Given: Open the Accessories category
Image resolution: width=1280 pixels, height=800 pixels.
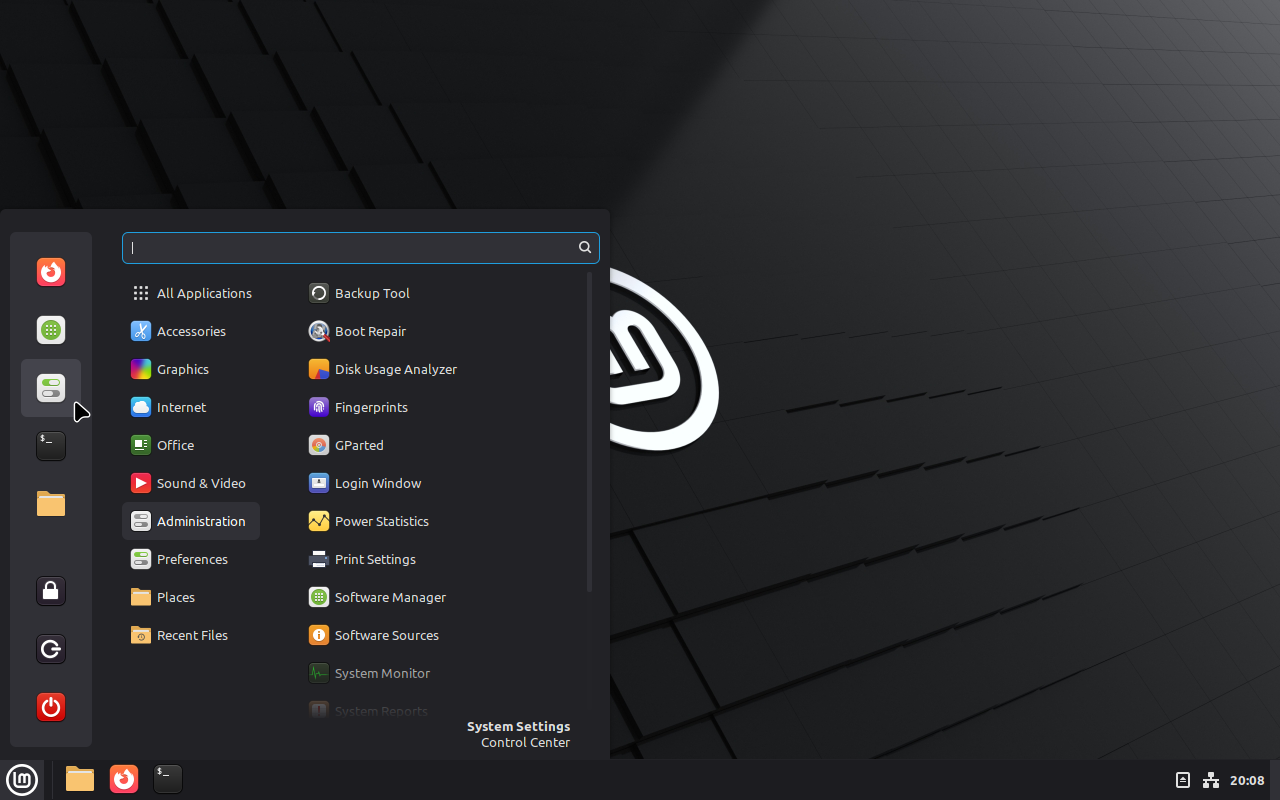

-------

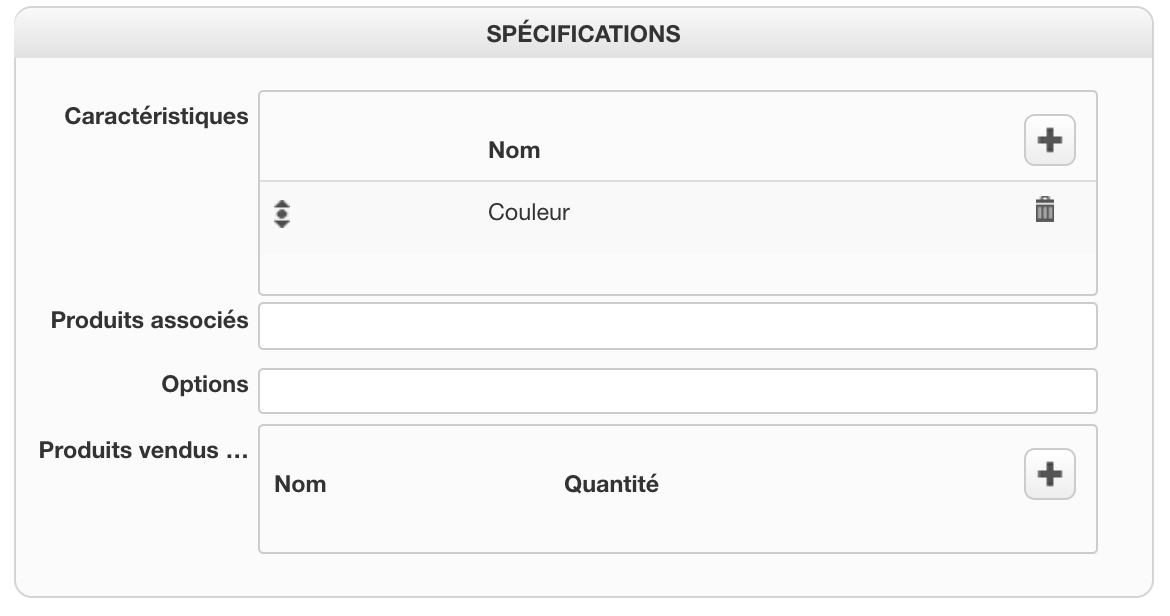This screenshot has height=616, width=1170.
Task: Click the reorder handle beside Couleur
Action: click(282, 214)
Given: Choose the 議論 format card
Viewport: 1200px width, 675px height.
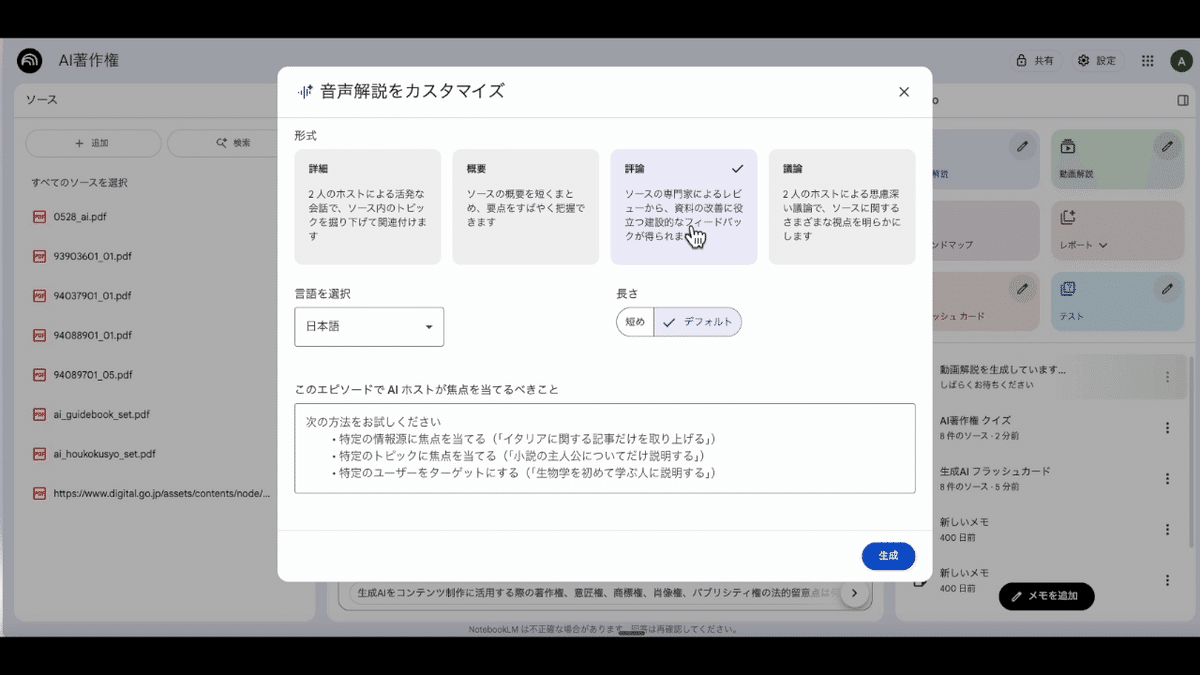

-------

TRY IT >> Looking at the data above, return every line from the one with "Given: Open the Accessories category" down to the one with "Image resolution: width=1280", exactly and inclusively.

RESULT >>
Given: Open the Accessories category
Image resolution: width=1280 pixels, height=800 pixels.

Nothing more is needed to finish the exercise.